Contrôle du trafic aérien: un «ciel unique» pour l’Europe des Quinze

C'est ce que propose la Commission européenne pour venir à bout de la congestion du trafic aérien. Une initiative ambitieuse, qui n’emballe pas les gouvernements des Quinze. Et qui interpelle la Suisse.

Ce contenu a été publié le 01 décembre 1999 - 17:12

C'est ce que propose la Commission européenne pour venir à bout de la congestion du trafic aérien. Une initiative ambitieuse, qui n’emballe pas les gouvernements des Quinze. Et qui interpelle la Suisse.
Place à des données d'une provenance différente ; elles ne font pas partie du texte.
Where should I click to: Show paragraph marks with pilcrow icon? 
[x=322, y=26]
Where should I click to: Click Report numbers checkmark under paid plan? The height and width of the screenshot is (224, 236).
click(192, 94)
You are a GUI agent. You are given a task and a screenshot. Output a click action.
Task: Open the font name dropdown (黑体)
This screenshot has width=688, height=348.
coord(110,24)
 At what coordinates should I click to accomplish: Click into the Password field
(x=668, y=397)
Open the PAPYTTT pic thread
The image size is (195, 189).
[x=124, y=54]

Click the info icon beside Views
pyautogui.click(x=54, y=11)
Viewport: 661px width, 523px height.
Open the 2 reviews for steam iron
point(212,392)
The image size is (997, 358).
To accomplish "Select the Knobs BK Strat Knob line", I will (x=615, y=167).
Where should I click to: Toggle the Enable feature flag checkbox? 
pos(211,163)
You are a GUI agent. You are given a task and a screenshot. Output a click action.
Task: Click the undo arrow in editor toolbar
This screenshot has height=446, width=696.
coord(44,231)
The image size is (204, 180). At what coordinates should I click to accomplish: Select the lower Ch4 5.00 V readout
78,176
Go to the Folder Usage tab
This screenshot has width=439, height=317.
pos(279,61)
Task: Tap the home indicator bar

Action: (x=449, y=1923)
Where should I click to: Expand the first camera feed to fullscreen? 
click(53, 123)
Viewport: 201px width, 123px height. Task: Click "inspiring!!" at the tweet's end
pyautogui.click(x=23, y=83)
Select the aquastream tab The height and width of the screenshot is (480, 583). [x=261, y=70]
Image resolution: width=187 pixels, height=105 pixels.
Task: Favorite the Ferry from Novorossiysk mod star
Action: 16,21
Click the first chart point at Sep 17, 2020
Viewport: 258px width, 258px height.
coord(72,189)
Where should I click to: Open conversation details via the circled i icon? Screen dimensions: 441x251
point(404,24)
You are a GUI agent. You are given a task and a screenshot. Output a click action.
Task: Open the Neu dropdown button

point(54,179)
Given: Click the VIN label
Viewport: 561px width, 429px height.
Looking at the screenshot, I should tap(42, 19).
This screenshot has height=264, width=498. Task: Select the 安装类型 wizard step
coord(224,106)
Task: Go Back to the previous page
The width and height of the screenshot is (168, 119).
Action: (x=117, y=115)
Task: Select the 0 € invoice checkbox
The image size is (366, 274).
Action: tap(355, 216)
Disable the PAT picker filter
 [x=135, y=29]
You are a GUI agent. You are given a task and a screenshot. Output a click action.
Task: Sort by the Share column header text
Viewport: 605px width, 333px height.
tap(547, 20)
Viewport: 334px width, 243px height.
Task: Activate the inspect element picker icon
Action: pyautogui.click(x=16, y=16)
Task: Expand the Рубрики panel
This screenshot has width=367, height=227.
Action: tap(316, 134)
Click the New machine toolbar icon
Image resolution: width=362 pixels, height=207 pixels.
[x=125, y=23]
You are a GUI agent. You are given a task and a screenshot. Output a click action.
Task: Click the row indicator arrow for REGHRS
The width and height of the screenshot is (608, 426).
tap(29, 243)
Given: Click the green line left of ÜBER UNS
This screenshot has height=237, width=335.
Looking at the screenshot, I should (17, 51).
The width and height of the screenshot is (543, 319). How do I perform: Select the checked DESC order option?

L'initiative de la Commission interpelle la Suisse dans la mesure où c'est à Eurocontrol que l'exécutif européen propose de faire appel. 28 pays, dont la Suisse, sont membres de cette organisation basée à Bruxelles. Elle est chargée de gérer le trafic aérien en Europe. Elle dispose donc de l'expertise nécessaire pour mettre au point ce que la Commission appelle une gestion intégrée de l'espace aérien européen. En clair, un centre unique de contrôle du trafic aérien.

Il faut savoir que le ciel européen est encore fragmenté entre quinze pays. Plus grave: pas moins de 49 centres assurent le contrôle des 26 000 mouvements d'avions quotidiens dans le ciel européen. Résultat: c'est le chaos. Un avion sur trois arrive à destination avec 20 minutes de retard en moyenne. D'où la colère des passagers, et la frustration des compagnies aériennes: Swissair affirme perdre chaque mois 4 millions de dollars en raison des retards de ses avions, conséquence directe de la congestion de l'espace aérien.

C'est dire qu'une autorité européenne chargée du contrôle aérien s'impose. Les compagnies l'appellent de leurs vœux depuis des années. Reste cependant à convaincre les gouvernements, des Quinze notamment. Ils rechignent encore à abandonner le contrôle de leur ciel. Un comble alors que les frontières terrestres ont, elles, disparu depuis sept ans.